Abstract
In October 2021, Luca wrote on his blog, in theory, about an algorithm of Khot and Naor for approximating Max 3-XOR. He had a fresh vantage point on a classical result, as in many of his blog posts. He observed that, unlike the best-known algorithms for all Max CSPs based on rounding a natural SDP relaxation, Khot and Naor's algorithm relies on random sampling and geometric tools. Consequently, we did not have something we take for granted when designing algorithms using convex relaxations: a polynomial time verifiable certificate of an approximate bound on the optimum (via the integrality gap). He posed the question of analyzing a natural SDP (the degree four sum of squares relaxation) and, in particular, finding an efficient "certifying" algorithm as a natural and intriguing direction that could lead to progress on Max 3-XOR and other CSPs beyond the well-studied case of 2-CSPs (where it amounts to the classical Grothendieck inequality and its generalizations).

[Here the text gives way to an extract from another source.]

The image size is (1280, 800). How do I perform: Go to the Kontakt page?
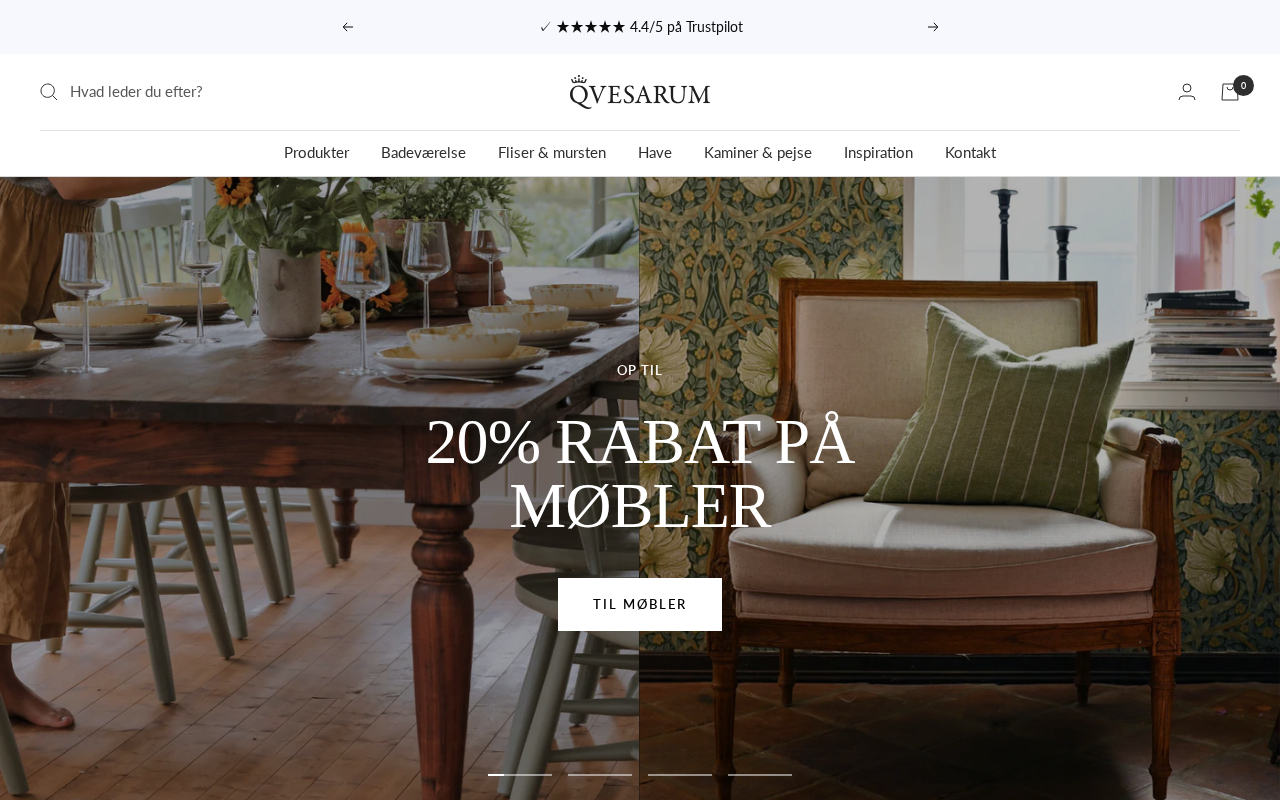click(x=970, y=153)
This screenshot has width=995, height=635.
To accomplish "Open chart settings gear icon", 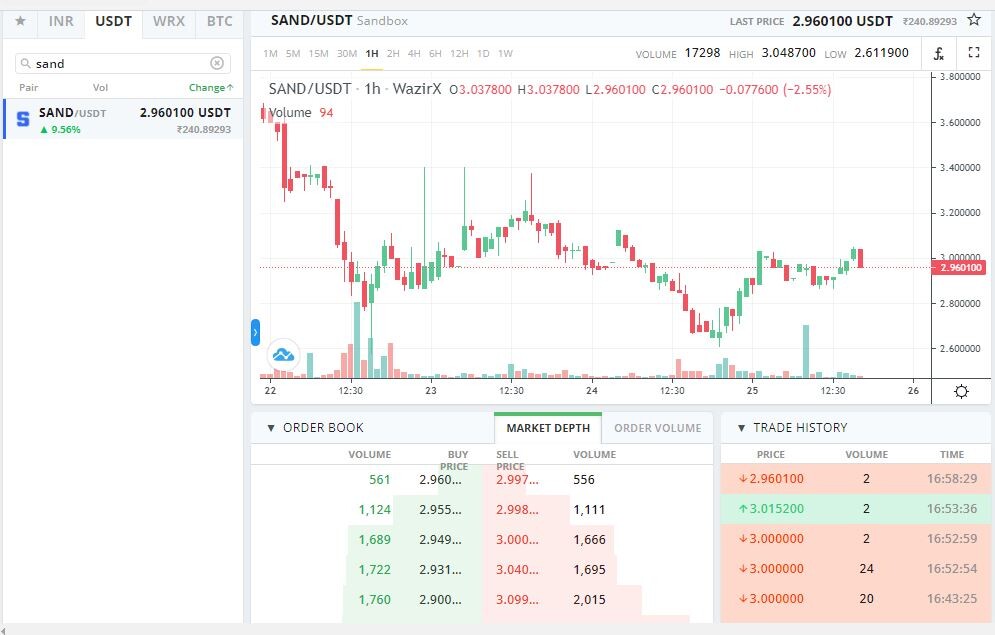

I did not know Luca personally then, but like many others in our community, I was an ardent reader of his blog. His question intrigued me and my student Tim Hsieh. We worked on the problem (both of us were in Berkeley at the time), found a solution, and used it as an excuse to talk with Luca a few times on Zoom, who, by then also had an alternate solution with Lucas Pesenti. This project led Tim and me to visit Luca in Milan over the summer of 2022 and derive various generalizations of the results that eventually appeared in my sole paper co-authored with Luca. More importantly, through many conversations and meals together, we imbibed a bit of Luca's philosophy in life and research.
In this talk, I will share the story of this work that began, as at least a few other papers, in Luca's unique viewpoints in his expositions.